As Henry spoke, a small burst of smoke erupted from the figure. Just over two seconds later, George was cartwheeled backward into the frigid water. I took an involuntary step forward and splashed into the river water as George hit the mud. He struggled to get up, rolling himself sideways as he attempted to sit. It was a slow, grinding motion before things slipped into the adrenalin-induced rate where the real world cannot keep pace. I yelled with everything I had, “Stay down!” He couldn’t hear, or it didn’t matter. I had seen it in Vietnam, and I had seen it here. When you are a standing animal and you suddenly discover that you are not, there is an overriding need to rise and prove to yourself that you are intact.

“Reloading.”

When I turned, he had already thrown me the rifle. I caught it and quickly jacked the lever down and extended a hand up for the shell as he fished in his shirt pocket. At that point, all I could think of was the penny he had tossed to me at the bar that night. He threw me the round; it hit the side of my palm and started to ricochet off, but I caught it against my chest and quickly inserted it past the dropped block and brought the lever up. I squared myself for the shot, and my shoulder jarred as the stock came up and slammed against it. I had to calm down and bring it all together in a fluid motion; that’s when it occurred to me to breathe.
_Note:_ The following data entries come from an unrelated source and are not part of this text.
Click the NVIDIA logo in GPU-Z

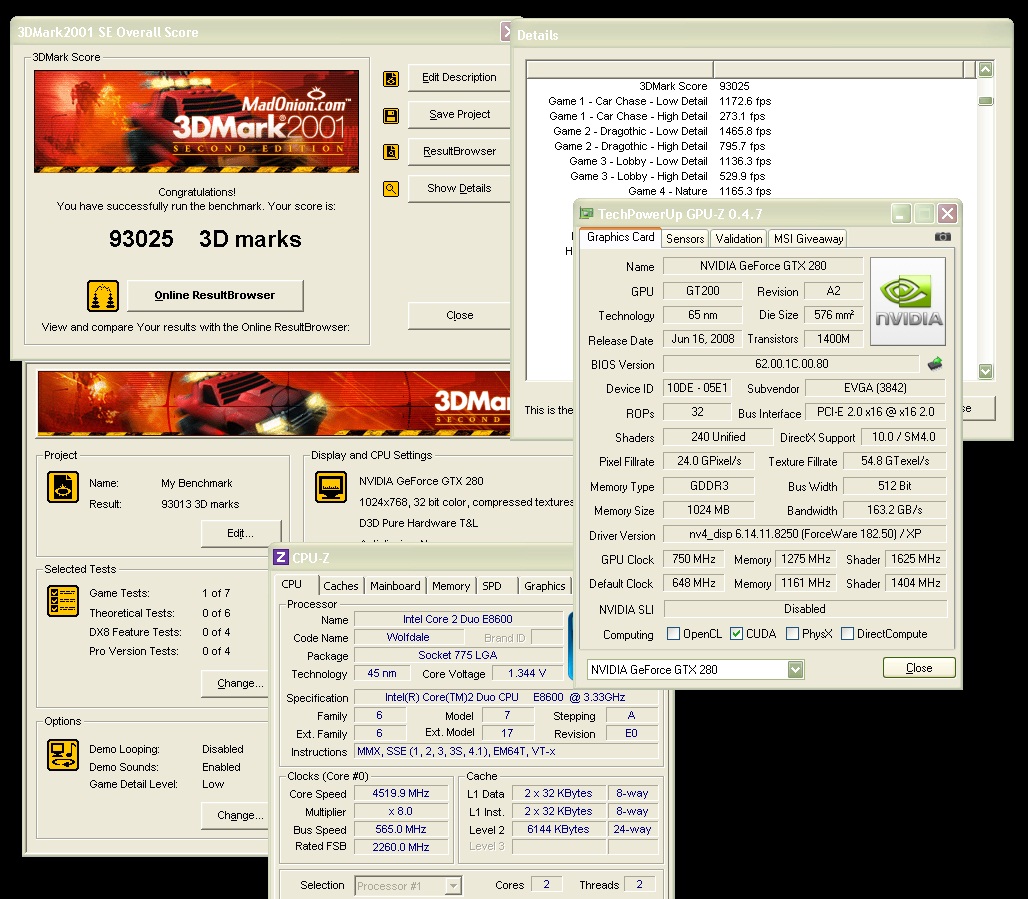click(x=908, y=302)
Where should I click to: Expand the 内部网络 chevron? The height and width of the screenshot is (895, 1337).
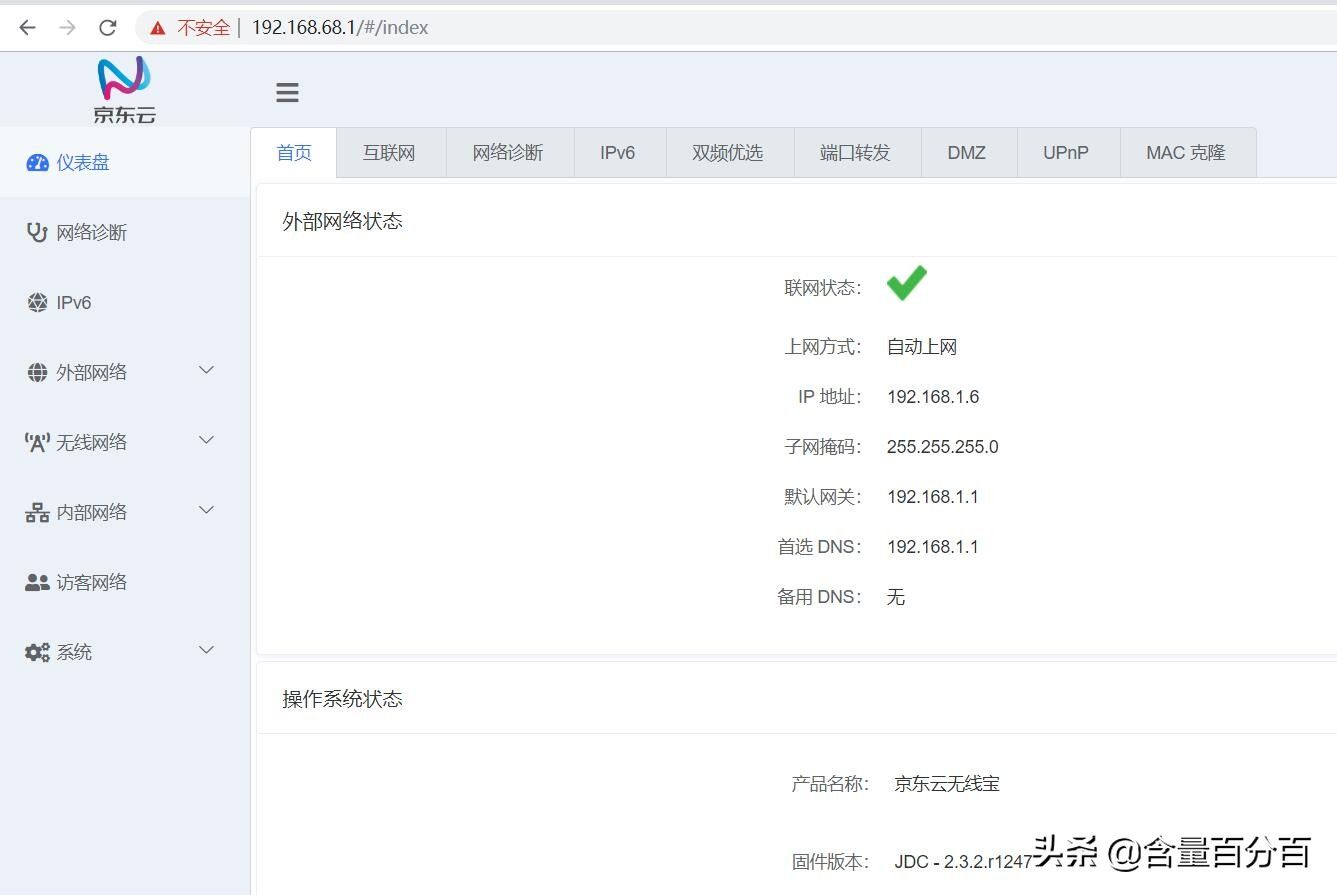pyautogui.click(x=207, y=511)
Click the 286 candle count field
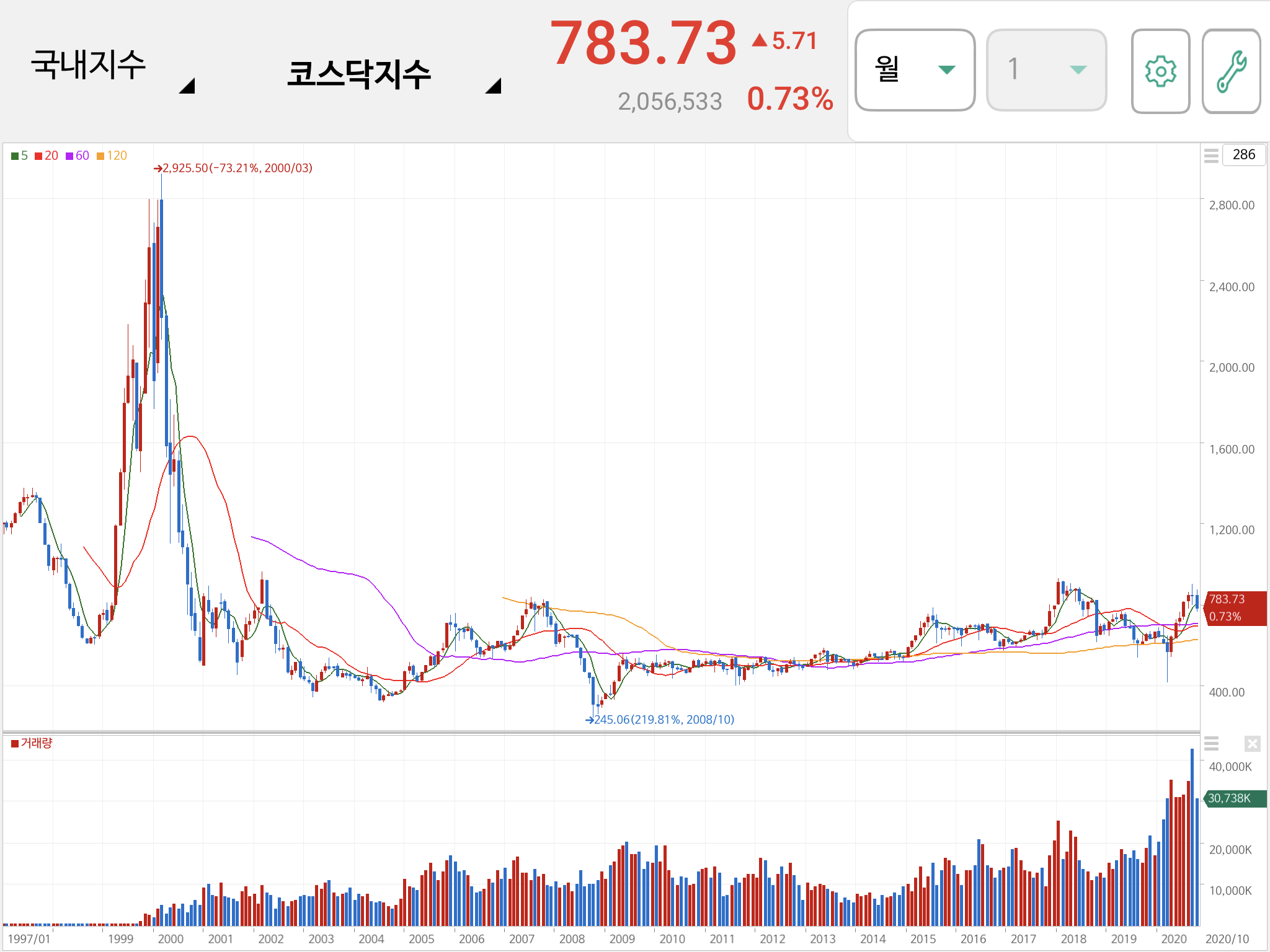Image resolution: width=1270 pixels, height=952 pixels. (1243, 155)
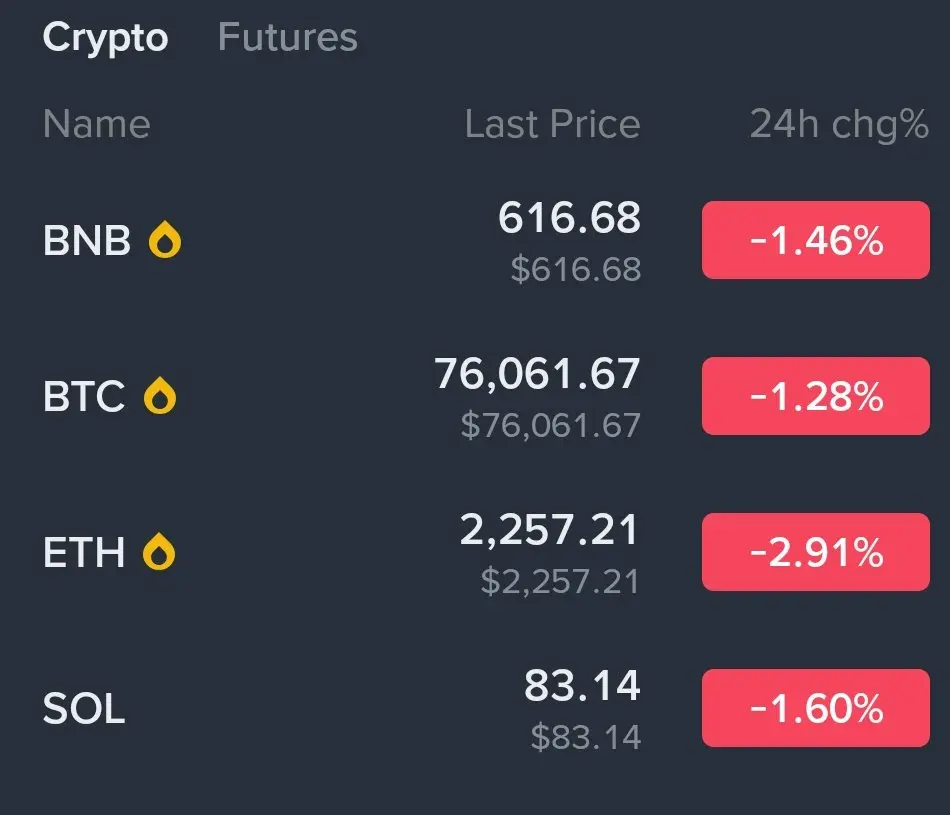Click the hot flame icon next to BTC
Image resolution: width=950 pixels, height=815 pixels.
160,396

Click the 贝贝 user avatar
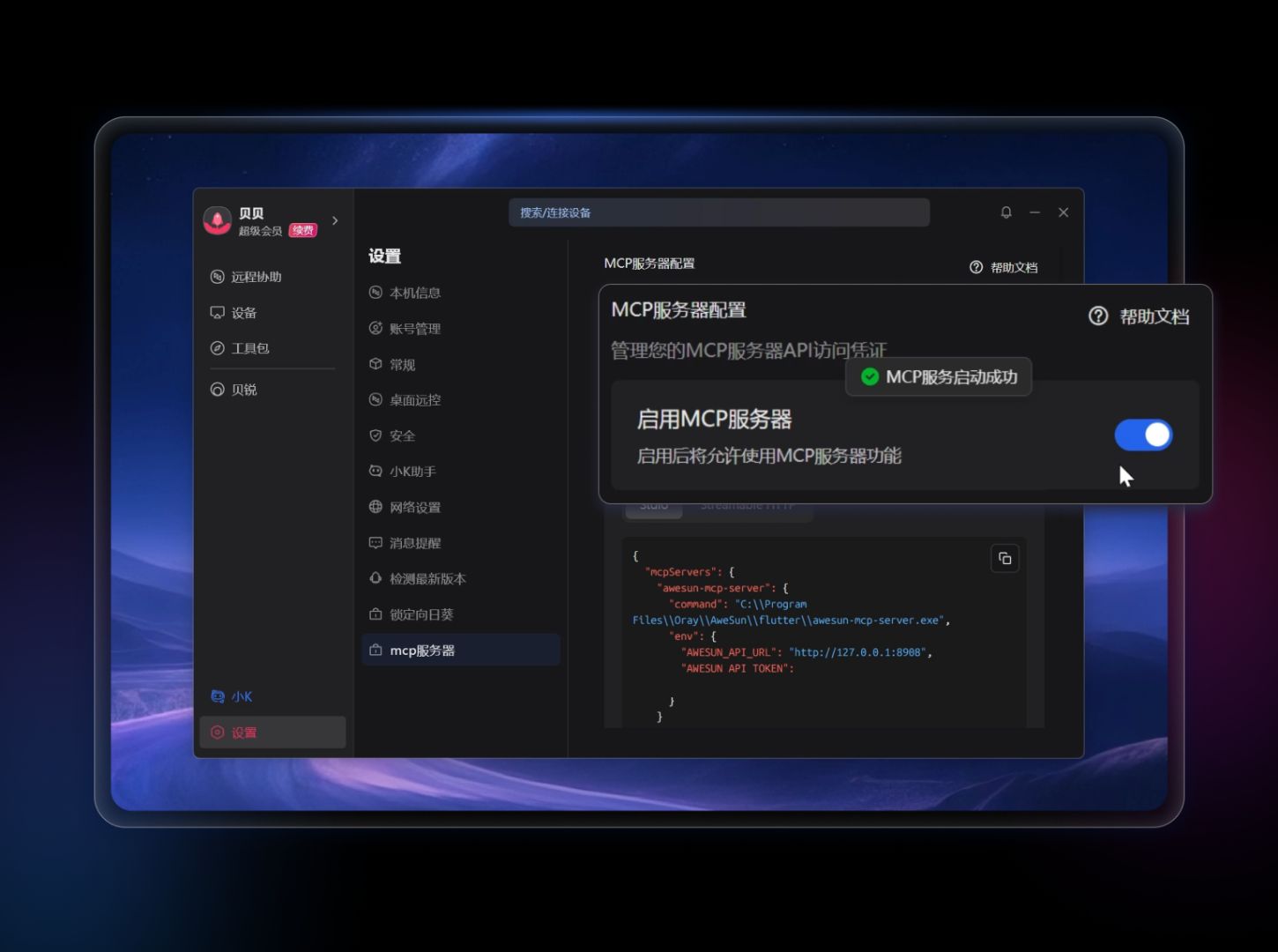click(x=217, y=219)
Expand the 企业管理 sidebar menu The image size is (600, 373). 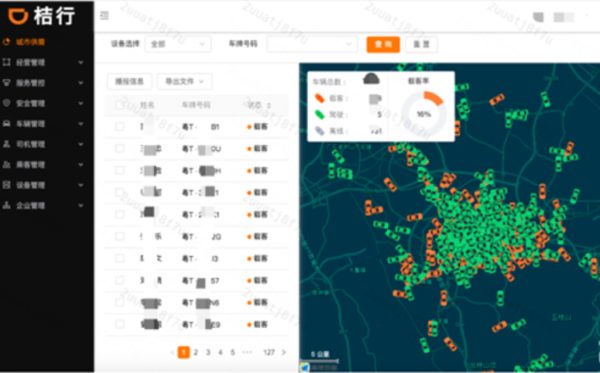(x=43, y=205)
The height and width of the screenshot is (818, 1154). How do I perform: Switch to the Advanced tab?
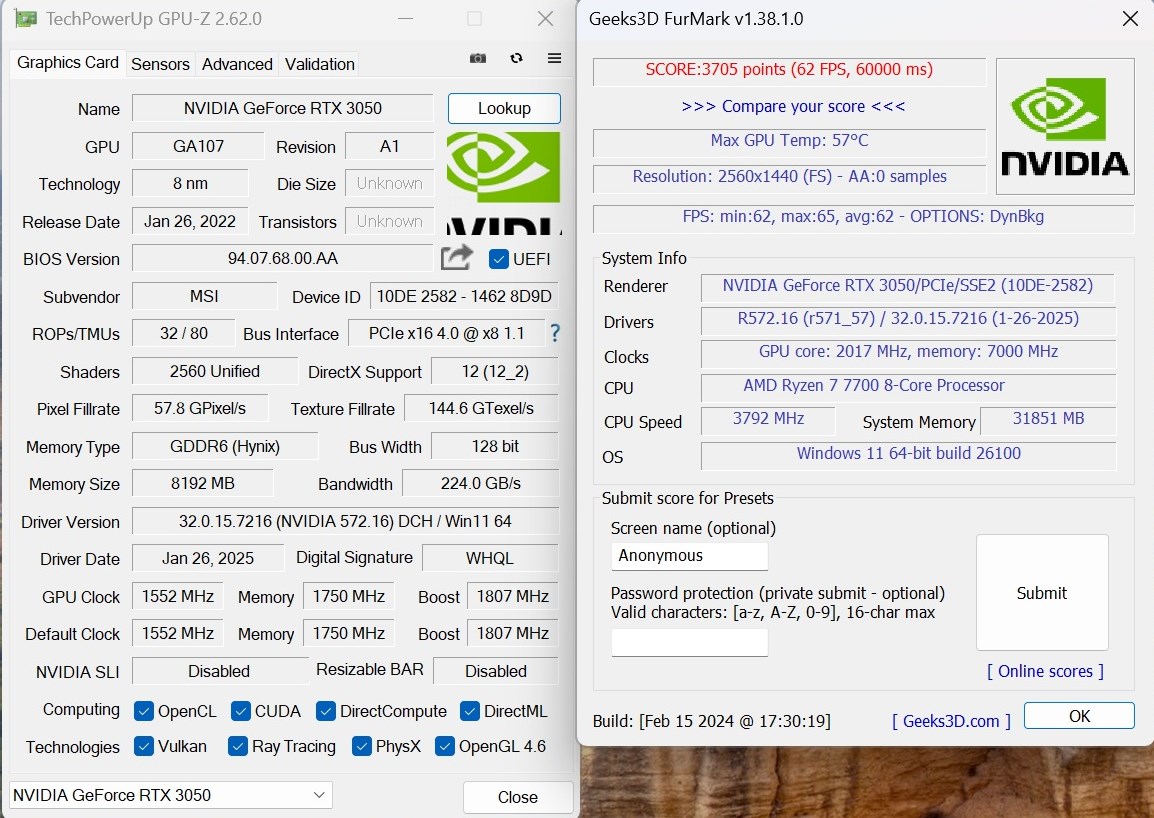(237, 64)
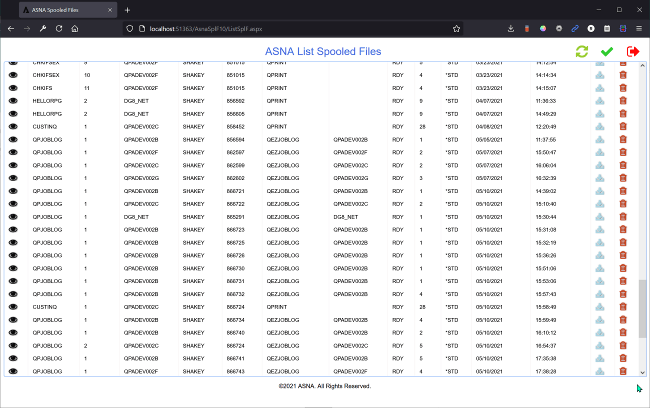
Task: View the HELLORPG file numbered 866692
Action: [x=14, y=101]
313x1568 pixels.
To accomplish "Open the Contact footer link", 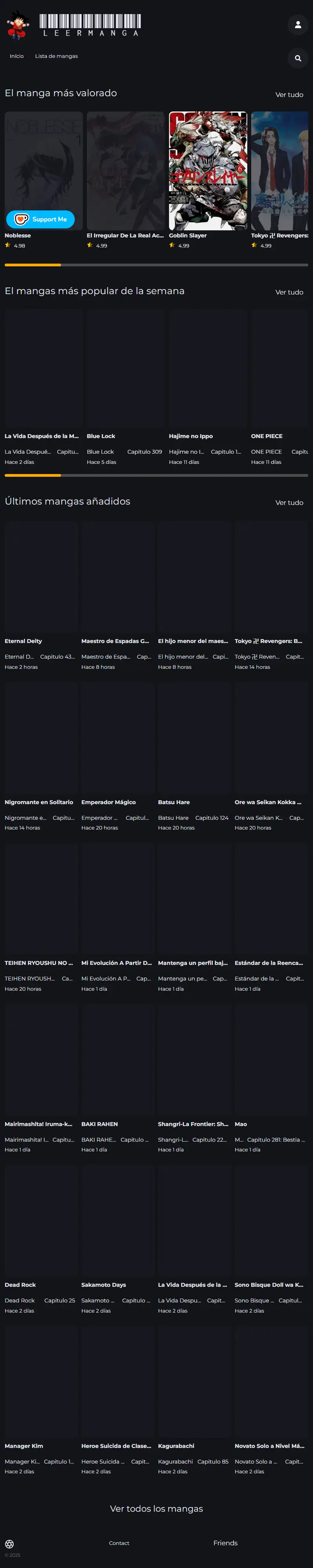I will (x=119, y=1543).
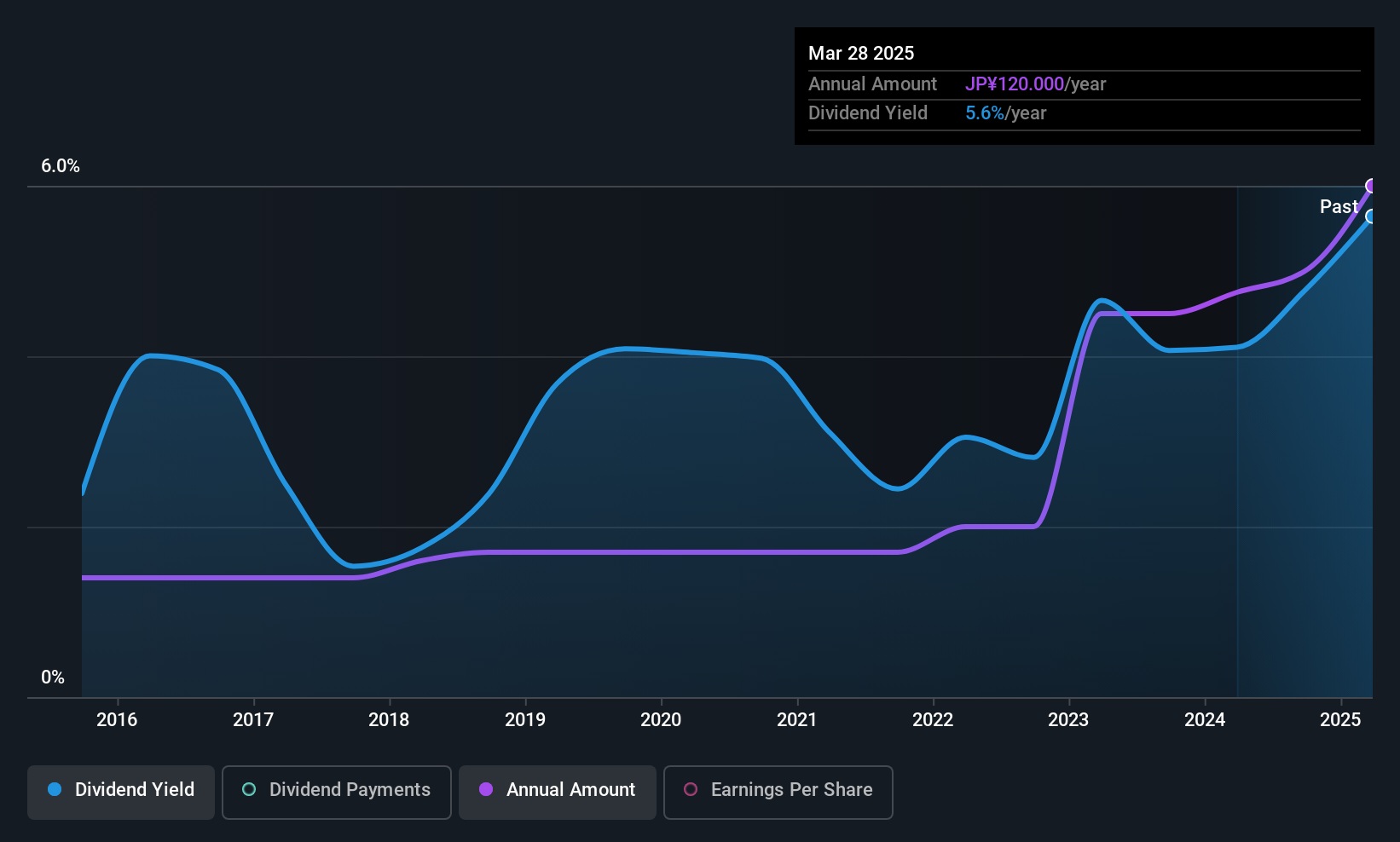1400x842 pixels.
Task: Select the blue yield endpoint marker
Action: [1372, 216]
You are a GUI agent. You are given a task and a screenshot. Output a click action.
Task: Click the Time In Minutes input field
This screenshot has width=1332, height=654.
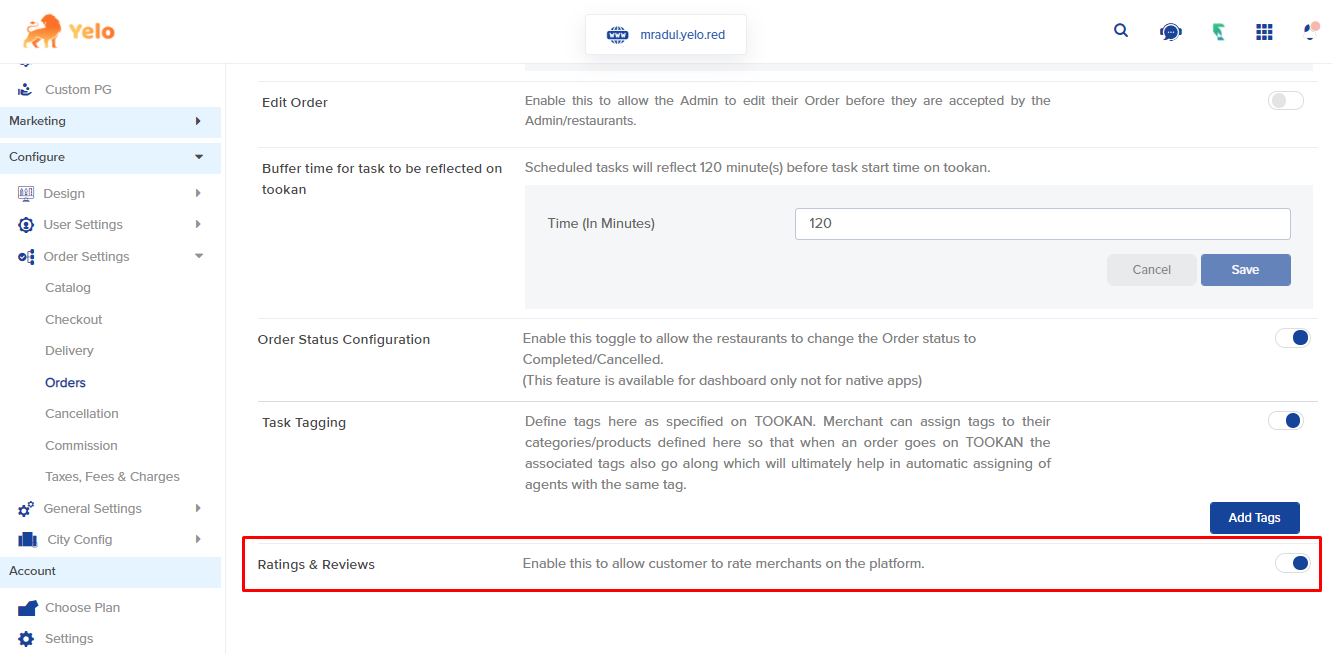(1042, 223)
I filled my chest cavity and felt the burn of flooding oxygen as I flipped up the Vernier sight… “Six seventy-five…”

“Seven hundred if it’s an inch.”

“Damn it.” I readjusted as quickly as I could. “Where’s Omar when you need him?”

Henry laughed as I brought the rifle up again, and it was just what I needed. All the tension faded from me. I pulled the set trigger and paused for a moment to check my target. Even at this distance, there was something familiar, something I knew, someone I knew. I adjusted my figures to encompass the season, general elevation of the shooter, and mean temperature. An approximation of one twenty-one-hundredths of an inch was the starting point, but I would have to go higher with current conditions. I peered through the pinhole of the Vernier’s tiny disc, which was capable of measurements as small as one one-thousandth of an inch, and through the knife-shaped, German-silver blade sight.

He was waiting for me there, whoever he was, a mirror image at seven hundred yards with the same off-hand positioning. It occurred to me that the first one of us to find something to rest against might be the one who would still be standing, but there was no time. I had an ace in the hole because I wasn’t the one he was shooting at, at least as far as I knew. I considered how many unfortunate individuals had held that as a last thought. George was clearly in my peripheral vision as I closed my left eye and blocked out the sight of the suffering youth. He had struggled up into a sitting position and now cradled his right arm in his left. It was difficult to tell what was blood and what was darkened from the water. I could hear him sobbing and only hoped it would continue.